|Claudia, Paul, and me|
I think the side effects of these drugs are starting to get to me a little bit. The dexamethasone is messing up my sleep patterns so it's hard to tell day from night. I didn't feel great yesterday, so I spent most of the day resting. I also found out from Richardson on Wednesday that my diarrhea may also be from the Revlimid, technically denoted as "Revy Belly". It's nice to have a name for it. I got a prescription for Colestipol to take next week to help keep it from recurring.
Now that my dental issues have been resolved, I finally got my first IV infusion of the bisphosphonate Zometa on Wednesday. This should help protect my bones against the ravages of MM. I have been very fortunate so far to have escaped any serious bone involvement. I think I am supposed to take Zometa on a monthly basis going forward.

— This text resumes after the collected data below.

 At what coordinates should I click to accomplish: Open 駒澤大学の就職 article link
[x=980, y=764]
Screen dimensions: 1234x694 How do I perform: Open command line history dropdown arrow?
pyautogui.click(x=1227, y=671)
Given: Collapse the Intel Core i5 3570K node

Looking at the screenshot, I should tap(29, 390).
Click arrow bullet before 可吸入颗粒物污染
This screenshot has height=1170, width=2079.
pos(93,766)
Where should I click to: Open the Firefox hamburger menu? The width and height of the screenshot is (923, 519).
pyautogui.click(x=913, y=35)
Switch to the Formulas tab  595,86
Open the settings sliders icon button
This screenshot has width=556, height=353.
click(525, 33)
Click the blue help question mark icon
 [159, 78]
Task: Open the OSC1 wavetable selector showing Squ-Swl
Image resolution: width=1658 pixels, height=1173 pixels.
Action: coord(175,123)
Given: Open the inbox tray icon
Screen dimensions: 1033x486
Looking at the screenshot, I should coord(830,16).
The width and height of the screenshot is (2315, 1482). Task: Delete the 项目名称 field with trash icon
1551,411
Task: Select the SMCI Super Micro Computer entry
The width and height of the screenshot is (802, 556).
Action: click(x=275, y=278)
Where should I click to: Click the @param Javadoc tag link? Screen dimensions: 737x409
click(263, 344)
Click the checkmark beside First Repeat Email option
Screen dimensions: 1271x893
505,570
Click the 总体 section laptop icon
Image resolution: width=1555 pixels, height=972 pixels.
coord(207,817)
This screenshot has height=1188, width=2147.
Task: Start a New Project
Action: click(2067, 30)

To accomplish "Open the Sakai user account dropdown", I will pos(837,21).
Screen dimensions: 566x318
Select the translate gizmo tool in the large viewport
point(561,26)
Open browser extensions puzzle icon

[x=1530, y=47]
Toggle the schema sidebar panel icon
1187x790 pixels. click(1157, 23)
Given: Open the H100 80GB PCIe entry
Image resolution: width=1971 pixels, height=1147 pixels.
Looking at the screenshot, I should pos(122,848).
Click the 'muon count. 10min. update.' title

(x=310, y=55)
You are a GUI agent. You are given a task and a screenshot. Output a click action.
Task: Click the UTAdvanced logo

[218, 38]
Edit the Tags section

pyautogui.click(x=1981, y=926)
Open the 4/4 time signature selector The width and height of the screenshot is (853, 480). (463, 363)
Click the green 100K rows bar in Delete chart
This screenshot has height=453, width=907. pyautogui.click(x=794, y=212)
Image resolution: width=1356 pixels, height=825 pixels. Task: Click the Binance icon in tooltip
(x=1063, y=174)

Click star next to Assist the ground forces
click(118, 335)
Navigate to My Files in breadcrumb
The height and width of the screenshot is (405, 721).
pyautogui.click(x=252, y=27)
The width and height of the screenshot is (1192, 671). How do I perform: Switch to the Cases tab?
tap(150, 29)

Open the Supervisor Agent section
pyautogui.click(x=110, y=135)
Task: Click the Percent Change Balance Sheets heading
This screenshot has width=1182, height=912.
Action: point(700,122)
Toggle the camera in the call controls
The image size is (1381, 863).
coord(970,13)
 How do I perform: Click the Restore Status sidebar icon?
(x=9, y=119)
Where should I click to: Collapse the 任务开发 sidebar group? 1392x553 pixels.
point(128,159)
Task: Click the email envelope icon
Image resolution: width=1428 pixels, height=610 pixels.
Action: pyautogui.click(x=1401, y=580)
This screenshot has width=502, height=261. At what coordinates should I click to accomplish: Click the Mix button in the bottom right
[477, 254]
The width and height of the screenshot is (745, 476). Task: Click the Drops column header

I finally made the decision to go ahead with the ASCT, so I signed the consent forms for the transplant clinical trial. After this current Cycle 7, things get pretty hectic. I go through some pretesting later this month, and then on March 2, I start the stem cell collection process. According to the current schedule, I will go into Brigham and Women's Hospital on March 17 (Happy St. Patrick's Day!) for the stem cell infusion. I will probably spend about 18 days in the hospital if all goes well. There is a possibility that I may delay the transplant another month or so and go back on the MLN9708 for another cycle or two if I am still responding to the treatment, but the most likely scenario is for me to go directly to the ASCT. I'd better enjoy life for the next month, because I won't enjoy it much for a while after that.